The researchers’ approach was simple. They constructed a series of tree trunks with boreholes of various sizes and stuffed food into the bottom of the holes. The crows were either given chunks of a bush from which they usually made tools, or the birds were given a set of straight sticks that could be used as tools, but were not modified. The researchers tracked how long the food in the bottom of a hole stayed there after the birds started trying to get it out. This “survival time” should be a rough measure of the efficiency of the tool being used.

In general, there was no competition.
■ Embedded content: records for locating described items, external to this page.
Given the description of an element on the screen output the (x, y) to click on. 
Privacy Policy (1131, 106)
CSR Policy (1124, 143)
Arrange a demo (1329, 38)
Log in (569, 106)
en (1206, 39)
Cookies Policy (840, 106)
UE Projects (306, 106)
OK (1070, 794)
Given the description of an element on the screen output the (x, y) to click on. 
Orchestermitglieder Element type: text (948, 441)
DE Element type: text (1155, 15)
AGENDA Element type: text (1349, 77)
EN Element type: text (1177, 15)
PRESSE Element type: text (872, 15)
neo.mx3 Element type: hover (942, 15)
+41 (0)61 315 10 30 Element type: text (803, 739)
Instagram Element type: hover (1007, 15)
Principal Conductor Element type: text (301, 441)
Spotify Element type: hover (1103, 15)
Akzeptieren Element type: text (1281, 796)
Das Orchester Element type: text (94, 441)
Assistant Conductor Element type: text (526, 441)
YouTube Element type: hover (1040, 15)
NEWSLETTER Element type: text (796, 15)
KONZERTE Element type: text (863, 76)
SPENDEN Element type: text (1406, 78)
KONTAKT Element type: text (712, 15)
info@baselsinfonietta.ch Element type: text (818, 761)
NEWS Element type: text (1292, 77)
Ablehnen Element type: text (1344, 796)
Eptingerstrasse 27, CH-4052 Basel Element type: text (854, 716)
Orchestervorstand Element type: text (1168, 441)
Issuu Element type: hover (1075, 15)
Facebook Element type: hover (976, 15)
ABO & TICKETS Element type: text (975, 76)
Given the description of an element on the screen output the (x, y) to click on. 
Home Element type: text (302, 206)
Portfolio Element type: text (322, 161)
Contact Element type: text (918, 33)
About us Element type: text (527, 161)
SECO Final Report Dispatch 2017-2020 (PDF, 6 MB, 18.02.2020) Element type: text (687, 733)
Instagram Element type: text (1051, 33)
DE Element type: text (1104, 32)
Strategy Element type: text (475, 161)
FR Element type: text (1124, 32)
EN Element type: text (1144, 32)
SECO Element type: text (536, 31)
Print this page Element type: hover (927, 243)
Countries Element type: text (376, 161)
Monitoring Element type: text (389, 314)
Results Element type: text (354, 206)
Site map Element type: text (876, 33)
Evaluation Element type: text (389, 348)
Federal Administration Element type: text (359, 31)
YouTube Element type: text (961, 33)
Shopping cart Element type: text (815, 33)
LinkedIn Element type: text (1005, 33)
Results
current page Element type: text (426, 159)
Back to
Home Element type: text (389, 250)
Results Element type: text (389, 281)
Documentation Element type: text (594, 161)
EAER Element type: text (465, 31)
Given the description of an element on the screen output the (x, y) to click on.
Tools made by crows were three to 13 times more effective at pulling out food than the twigs the researchers provided. Making a crow-shaped crochet tool by hand was six to nine times more efficient than an unmodified twig. While the range of results was smaller with the man-made tools, the average efficiency was statistically indistinguishable from what the crows achieved when they made their own tools.

The authors say this clearly demonstrates a significant advantage for manufactured tools. And that, they argue, means tool making could fall under evolutionary selection.

However, ‘could’ does not mean ‘is’. The authors are excited that tool making is a genetic trait that is directly selected for, because it would be relatively easy to search for. But we don’t know anything about the origins of tool-making in these crows, and we do know that other birds learn socially, including learning using tools (that’s been seen in cockatoos). So there is a chance that social behavior may have been under selective pressure and the ability of tool use to spread among the population was only a non-specific side effect.

Nature Ecology & Evolution2018. DOI: 10.1038/s41559-017-0429-7 (About DOIs).